>> start

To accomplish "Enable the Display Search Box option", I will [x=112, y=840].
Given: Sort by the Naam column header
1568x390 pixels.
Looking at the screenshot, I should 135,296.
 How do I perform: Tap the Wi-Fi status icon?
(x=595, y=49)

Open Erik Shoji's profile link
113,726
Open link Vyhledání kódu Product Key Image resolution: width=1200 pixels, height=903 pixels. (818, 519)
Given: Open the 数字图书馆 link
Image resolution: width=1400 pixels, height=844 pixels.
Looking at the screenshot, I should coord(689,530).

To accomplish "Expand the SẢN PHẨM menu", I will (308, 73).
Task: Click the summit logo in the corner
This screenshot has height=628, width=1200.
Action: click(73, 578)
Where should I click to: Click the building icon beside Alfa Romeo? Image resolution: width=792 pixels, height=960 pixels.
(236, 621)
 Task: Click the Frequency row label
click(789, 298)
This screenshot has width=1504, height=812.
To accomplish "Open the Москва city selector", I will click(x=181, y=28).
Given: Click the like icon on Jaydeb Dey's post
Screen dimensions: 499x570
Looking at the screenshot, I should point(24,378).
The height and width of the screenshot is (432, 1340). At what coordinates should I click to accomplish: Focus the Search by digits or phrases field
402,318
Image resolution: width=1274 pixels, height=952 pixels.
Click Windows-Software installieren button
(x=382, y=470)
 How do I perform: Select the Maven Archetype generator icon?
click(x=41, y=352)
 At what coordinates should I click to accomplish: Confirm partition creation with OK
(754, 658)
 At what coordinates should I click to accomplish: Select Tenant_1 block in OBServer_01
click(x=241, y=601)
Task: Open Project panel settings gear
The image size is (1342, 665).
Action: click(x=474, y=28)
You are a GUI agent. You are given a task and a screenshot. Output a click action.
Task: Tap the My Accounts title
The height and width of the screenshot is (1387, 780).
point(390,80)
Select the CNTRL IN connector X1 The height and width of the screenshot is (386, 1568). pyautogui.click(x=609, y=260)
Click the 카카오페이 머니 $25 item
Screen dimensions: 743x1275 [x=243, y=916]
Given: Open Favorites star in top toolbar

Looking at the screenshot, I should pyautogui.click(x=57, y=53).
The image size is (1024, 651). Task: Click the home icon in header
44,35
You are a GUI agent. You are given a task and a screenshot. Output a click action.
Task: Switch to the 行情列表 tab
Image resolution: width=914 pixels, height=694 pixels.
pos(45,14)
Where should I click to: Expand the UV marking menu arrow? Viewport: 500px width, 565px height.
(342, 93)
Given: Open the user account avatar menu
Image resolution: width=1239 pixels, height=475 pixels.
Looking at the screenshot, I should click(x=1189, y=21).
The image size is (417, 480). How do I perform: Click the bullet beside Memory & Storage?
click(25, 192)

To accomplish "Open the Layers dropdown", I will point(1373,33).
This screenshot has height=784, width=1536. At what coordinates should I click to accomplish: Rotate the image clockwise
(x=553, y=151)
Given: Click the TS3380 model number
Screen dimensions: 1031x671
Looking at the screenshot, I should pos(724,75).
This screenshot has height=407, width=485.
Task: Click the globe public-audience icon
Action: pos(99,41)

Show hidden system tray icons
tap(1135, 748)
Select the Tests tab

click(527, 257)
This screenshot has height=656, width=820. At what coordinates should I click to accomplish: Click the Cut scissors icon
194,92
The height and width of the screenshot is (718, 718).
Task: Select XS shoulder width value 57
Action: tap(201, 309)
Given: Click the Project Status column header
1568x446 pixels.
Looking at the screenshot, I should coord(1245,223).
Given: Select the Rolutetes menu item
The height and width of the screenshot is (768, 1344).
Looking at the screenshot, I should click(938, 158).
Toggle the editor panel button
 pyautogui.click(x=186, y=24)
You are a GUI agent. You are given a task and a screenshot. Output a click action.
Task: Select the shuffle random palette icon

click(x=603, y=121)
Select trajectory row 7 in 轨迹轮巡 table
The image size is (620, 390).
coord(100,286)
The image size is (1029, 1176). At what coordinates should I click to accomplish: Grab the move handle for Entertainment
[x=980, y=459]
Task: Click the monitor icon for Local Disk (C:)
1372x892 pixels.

>> end

**GIVEN INSTRUCTION:**
Could you print every one of the lines above again, word for word, without changing anything?

**ANSWER:**
To accomplish "Enable the Display Search Box option", I will [x=112, y=840].
Given: Sort by the Naam column header
1568x390 pixels.
Looking at the screenshot, I should 135,296.
 How do I perform: Tap the Wi-Fi status icon?
(x=595, y=49)

Open Erik Shoji's profile link
113,726
Open link Vyhledání kódu Product Key Image resolution: width=1200 pixels, height=903 pixels. (818, 519)
Given: Open the 数字图书馆 link
Image resolution: width=1400 pixels, height=844 pixels.
Looking at the screenshot, I should coord(689,530).

To accomplish "Expand the SẢN PHẨM menu", I will (308, 73).
Task: Click the summit logo in the corner
This screenshot has height=628, width=1200.
Action: click(73, 578)
Where should I click to: Click the building icon beside Alfa Romeo? Image resolution: width=792 pixels, height=960 pixels.
(236, 621)
 Task: Click the Frequency row label
click(789, 298)
This screenshot has width=1504, height=812.
To accomplish "Open the Москва city selector", I will click(x=181, y=28).
Given: Click the like icon on Jaydeb Dey's post
Screen dimensions: 499x570
Looking at the screenshot, I should point(24,378).
The height and width of the screenshot is (432, 1340). At what coordinates should I click to accomplish: Focus the Search by digits or phrases field
402,318
Image resolution: width=1274 pixels, height=952 pixels.
Click Windows-Software installieren button
(x=382, y=470)
 How do I perform: Select the Maven Archetype generator icon?
click(x=41, y=352)
 At what coordinates should I click to accomplish: Confirm partition creation with OK
(754, 658)
 At what coordinates should I click to accomplish: Select Tenant_1 block in OBServer_01
click(x=241, y=601)
Task: Open Project panel settings gear
The image size is (1342, 665).
Action: click(x=474, y=28)
You are a GUI agent. You are given a task and a screenshot. Output a click action.
Task: Tap the My Accounts title
The height and width of the screenshot is (1387, 780).
point(390,80)
Select the CNTRL IN connector X1 The height and width of the screenshot is (386, 1568). pyautogui.click(x=609, y=260)
Click the 카카오페이 머니 $25 item
Screen dimensions: 743x1275 [x=243, y=916]
Given: Open Favorites star in top toolbar

Looking at the screenshot, I should pyautogui.click(x=57, y=53).
The image size is (1024, 651). Task: Click the home icon in header
44,35
You are a GUI agent. You are given a task and a screenshot. Output a click action.
Task: Switch to the 行情列表 tab
Image resolution: width=914 pixels, height=694 pixels.
pos(45,14)
Where should I click to: Expand the UV marking menu arrow? Viewport: 500px width, 565px height.
(342, 93)
Given: Open the user account avatar menu
Image resolution: width=1239 pixels, height=475 pixels.
Looking at the screenshot, I should click(x=1189, y=21).
The image size is (417, 480). How do I perform: Click the bullet beside Memory & Storage?
click(25, 192)

To accomplish "Open the Layers dropdown", I will point(1373,33).
This screenshot has height=784, width=1536. At what coordinates should I click to accomplish: Rotate the image clockwise
(x=553, y=151)
Given: Click the TS3380 model number
Screen dimensions: 1031x671
Looking at the screenshot, I should pos(724,75).
This screenshot has height=407, width=485.
Task: Click the globe public-audience icon
Action: pos(99,41)

Show hidden system tray icons
tap(1135, 748)
Select the Tests tab

click(527, 257)
This screenshot has height=656, width=820. At what coordinates should I click to accomplish: Click the Cut scissors icon
194,92
The height and width of the screenshot is (718, 718).
Task: Select XS shoulder width value 57
Action: tap(201, 309)
Given: Click the Project Status column header
1568x446 pixels.
Looking at the screenshot, I should coord(1245,223).
Given: Select the Rolutetes menu item
The height and width of the screenshot is (768, 1344).
Looking at the screenshot, I should click(938, 158).
Toggle the editor panel button
 pyautogui.click(x=186, y=24)
You are a GUI agent. You are given a task and a screenshot. Output a click action.
Task: Select the shuffle random palette icon

click(x=603, y=121)
Select trajectory row 7 in 轨迹轮巡 table
The image size is (620, 390).
coord(100,286)
The image size is (1029, 1176). At what coordinates should I click to accomplish: Grab the move handle for Entertainment
[x=980, y=459]
Task: Click the monitor icon for Local Disk (C:)
1372x892 pixels.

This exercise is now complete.